- [EXERCISE TASK]: Identify every line in the material below that contains the string "Given", and copy each of those lines in full.

[Stored entries]
┄┄┄┄┄┄┄┄┄┄┄┄┄┄┄┄┄┄┄┄

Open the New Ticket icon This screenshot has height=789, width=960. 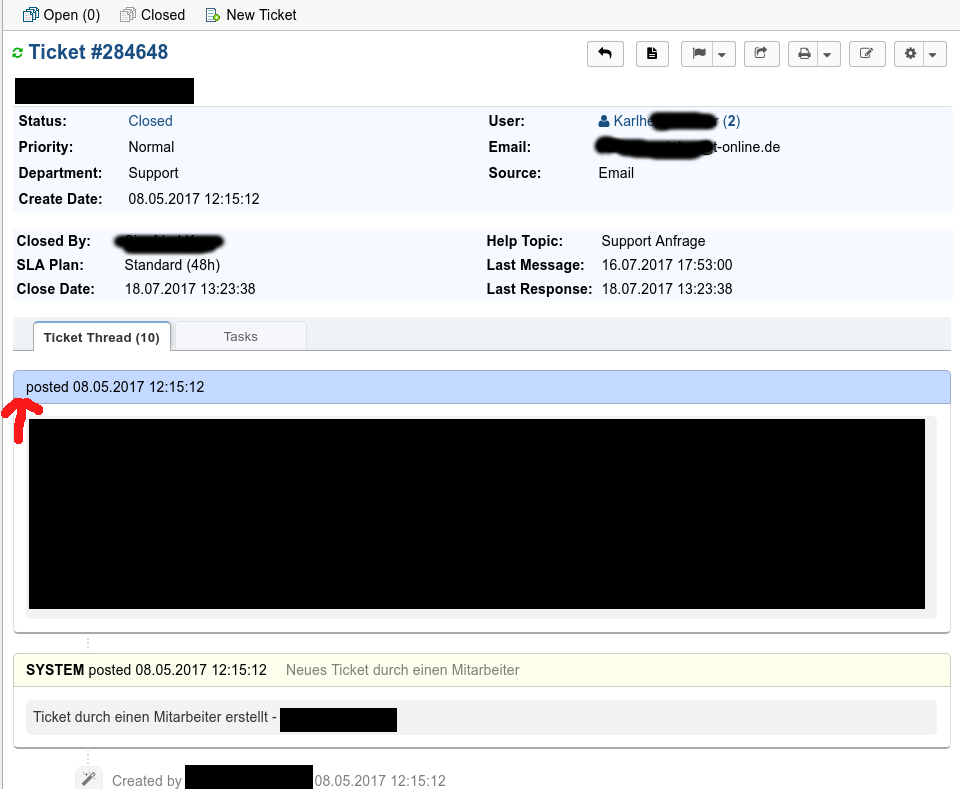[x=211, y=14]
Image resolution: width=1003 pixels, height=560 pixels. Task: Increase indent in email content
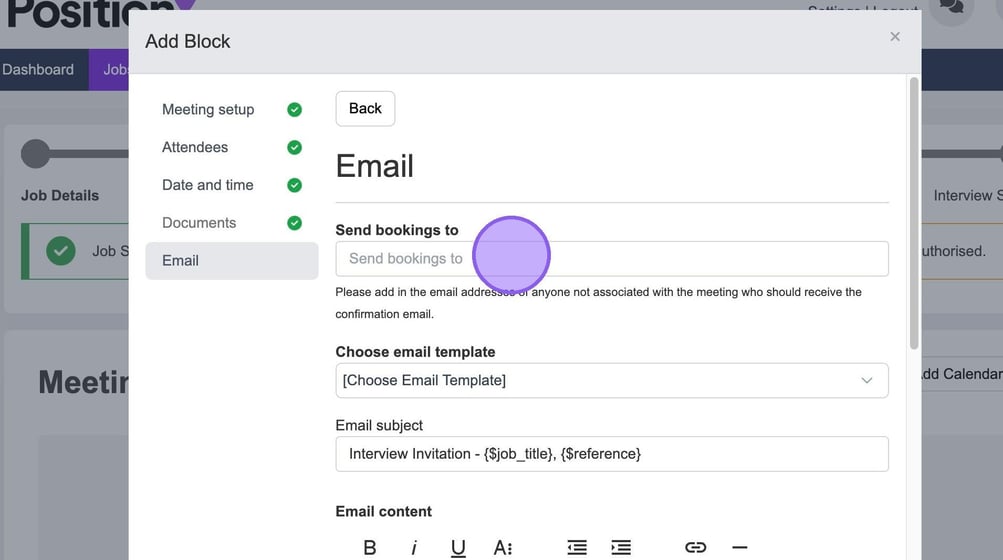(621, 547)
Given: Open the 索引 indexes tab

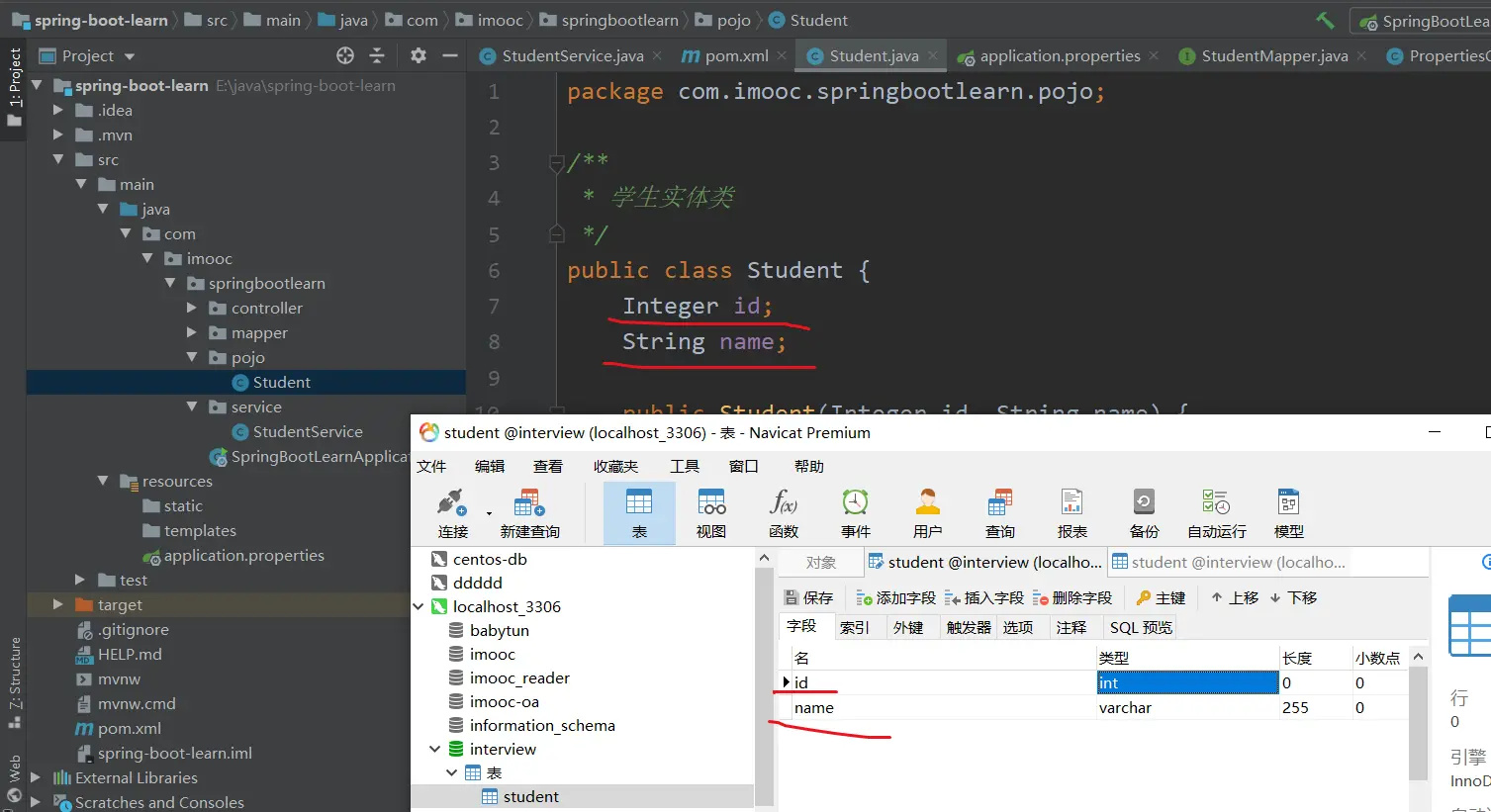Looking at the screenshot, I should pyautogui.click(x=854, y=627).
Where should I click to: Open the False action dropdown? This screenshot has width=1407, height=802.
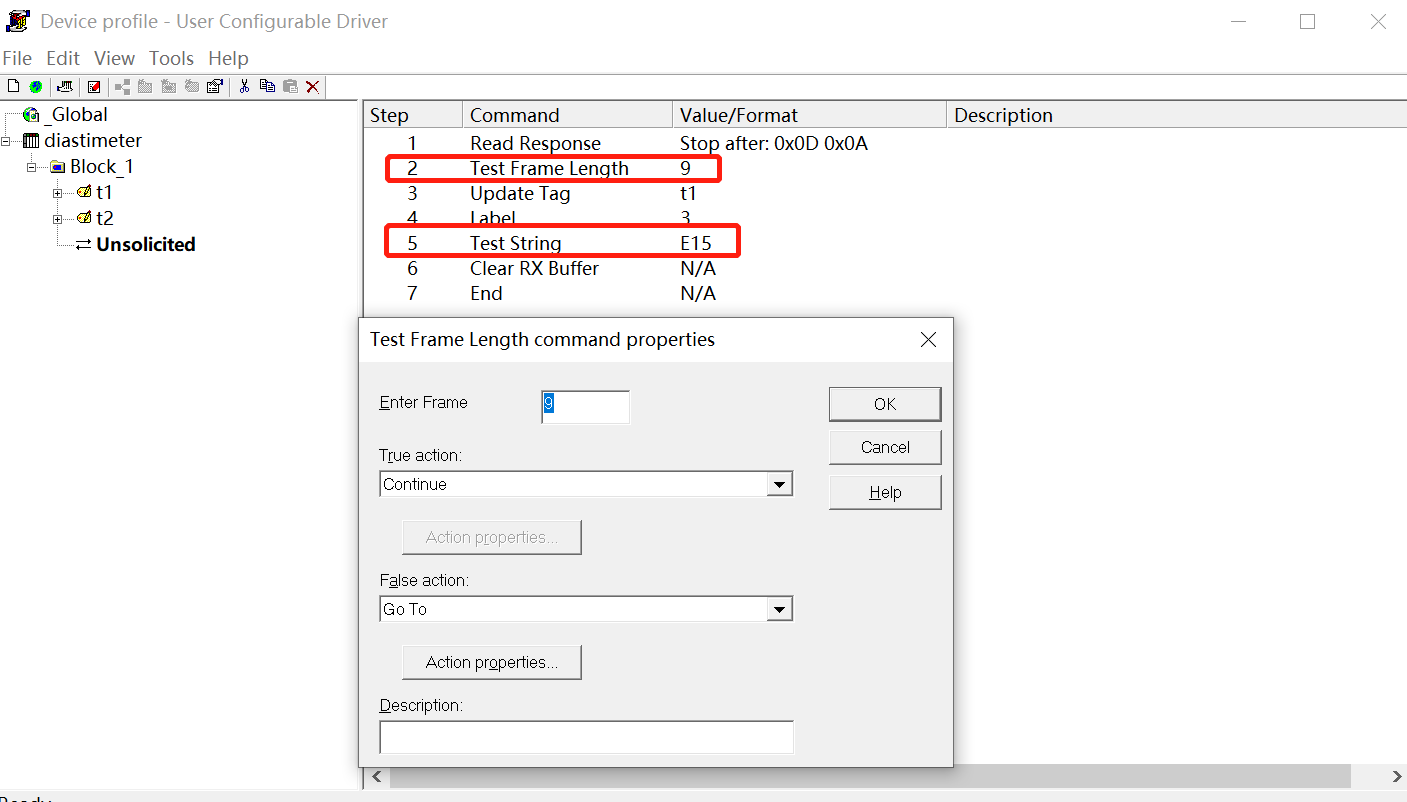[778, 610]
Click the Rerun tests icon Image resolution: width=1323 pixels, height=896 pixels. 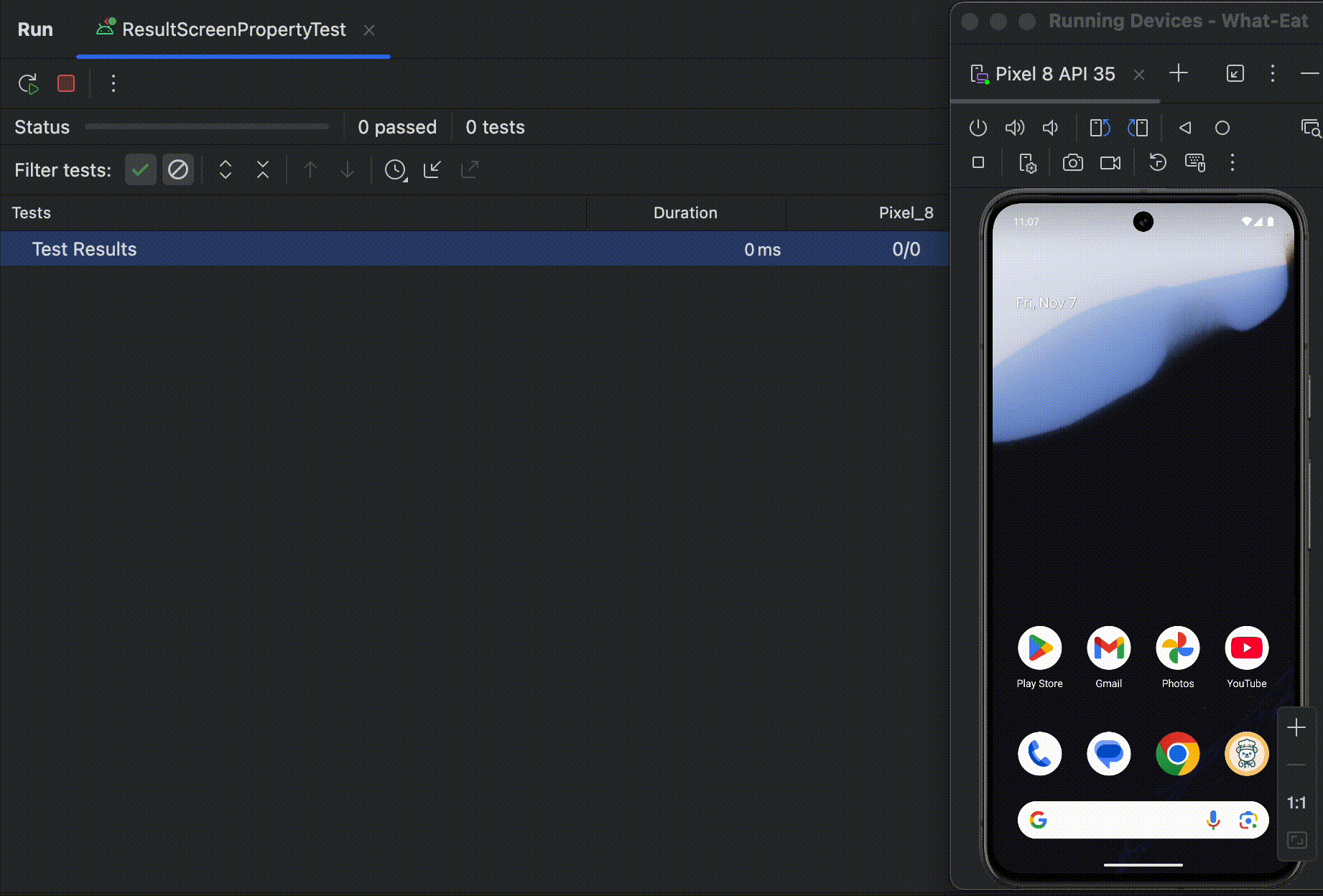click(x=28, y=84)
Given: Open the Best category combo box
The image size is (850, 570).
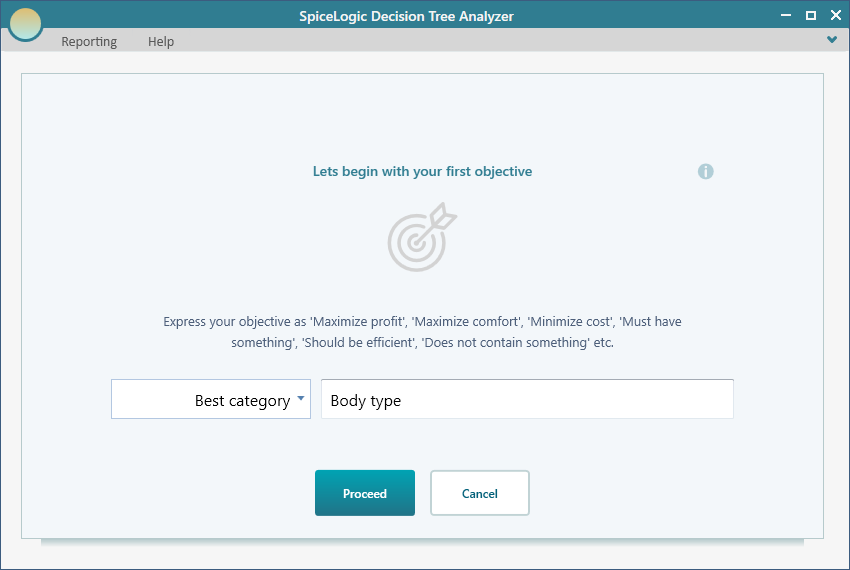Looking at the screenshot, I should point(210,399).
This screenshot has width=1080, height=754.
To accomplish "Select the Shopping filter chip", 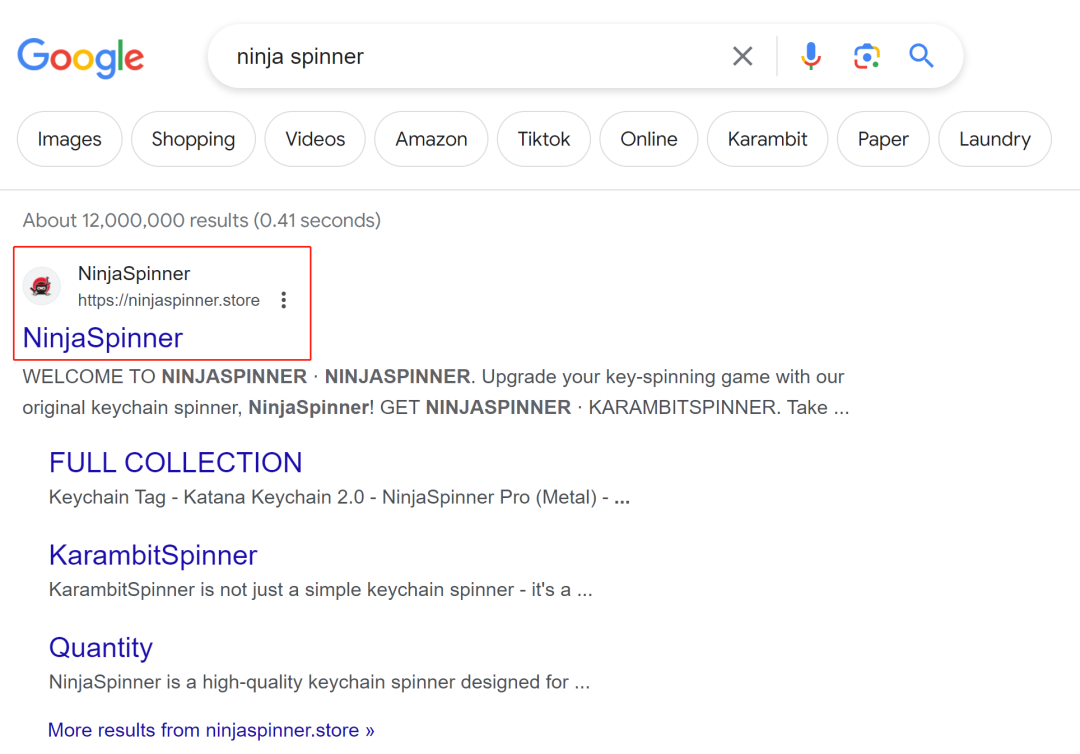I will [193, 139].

┄┄┄┄┄┄┄┄┄┄┄┄┄┄┄┄┄┄┄┄

- [WORKED ANSWER]:
Given: Open the 索引 indexes tab
Given: Open the Best category combo box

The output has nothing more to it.